#44 - Ich habe heute Geburtstag
Heute ist mein achtunddreißigster Geburtstag. Zeit, wo bist Du hin? Nicht umsonst sagt Gretchen Rubin: Die Tage sind lang, die Jahre sind kurz. Mit jedem Geburtstag sind die Jahre gefühlt noch kürzer. Vor zehn Jahren hatte ich eine ziemlich konkrete Vorstellung von meiner Zukunft. Mit 28 wollte ich mein erstes Kind bekommen. Mit 36 mein viertes. Hätte fast klappen können, denn ich war damals in einer Beziehung. Auf dem Weg zu meinem 29. Geburtstag ging diese aber in die Brüche. Wir hatten uns nichts mehr zu sagen, hatten uns diametral entwickelt und emotional war da auch kein Band mehr. Nicht mehr in einer Beziehung zu sein, setzte in mir damals etwas frei. Auch wenn es mit M. eine heitere, schöne Zeit war. So war ich über das einvernehmliche Ende erleichtert.
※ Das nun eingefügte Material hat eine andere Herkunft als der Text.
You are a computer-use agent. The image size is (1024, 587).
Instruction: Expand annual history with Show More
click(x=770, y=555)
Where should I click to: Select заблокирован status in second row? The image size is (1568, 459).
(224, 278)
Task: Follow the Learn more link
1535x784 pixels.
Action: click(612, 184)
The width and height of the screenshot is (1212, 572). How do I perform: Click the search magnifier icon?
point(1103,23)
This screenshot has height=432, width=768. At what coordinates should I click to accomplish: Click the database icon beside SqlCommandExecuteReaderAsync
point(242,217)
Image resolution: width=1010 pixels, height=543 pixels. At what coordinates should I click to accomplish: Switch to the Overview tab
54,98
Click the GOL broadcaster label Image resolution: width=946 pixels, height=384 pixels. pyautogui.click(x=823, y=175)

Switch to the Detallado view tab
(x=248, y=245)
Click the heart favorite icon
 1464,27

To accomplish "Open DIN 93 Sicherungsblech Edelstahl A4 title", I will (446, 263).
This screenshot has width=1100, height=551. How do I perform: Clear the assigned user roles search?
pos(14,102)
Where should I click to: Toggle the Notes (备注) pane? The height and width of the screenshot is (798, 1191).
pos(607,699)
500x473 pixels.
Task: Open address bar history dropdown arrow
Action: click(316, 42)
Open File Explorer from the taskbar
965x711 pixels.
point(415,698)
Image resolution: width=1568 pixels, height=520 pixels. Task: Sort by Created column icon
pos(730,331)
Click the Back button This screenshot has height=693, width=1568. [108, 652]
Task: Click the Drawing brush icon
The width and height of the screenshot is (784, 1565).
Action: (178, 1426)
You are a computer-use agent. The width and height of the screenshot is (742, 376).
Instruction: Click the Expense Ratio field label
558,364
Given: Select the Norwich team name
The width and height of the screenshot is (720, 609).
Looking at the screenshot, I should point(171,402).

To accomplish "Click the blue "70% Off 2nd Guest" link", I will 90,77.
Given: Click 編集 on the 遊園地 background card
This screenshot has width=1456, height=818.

Ich krempelte um, probierte aus, ließ den Dingen ihren Lauf. Und mich vor allem drauf ein. Das mit den vier Kindern hätte ja noch immer klappen können. Es ist ja nicht so, dass ich in den letzten zehn Jahren nichts dafür getan hätte. Schon der ganze Aufwand, das Hickhack und die Geschichten dazu wären nebst einem Blogeintrag auch das goldene große Verdienstkreuz der lonesome hearts wert.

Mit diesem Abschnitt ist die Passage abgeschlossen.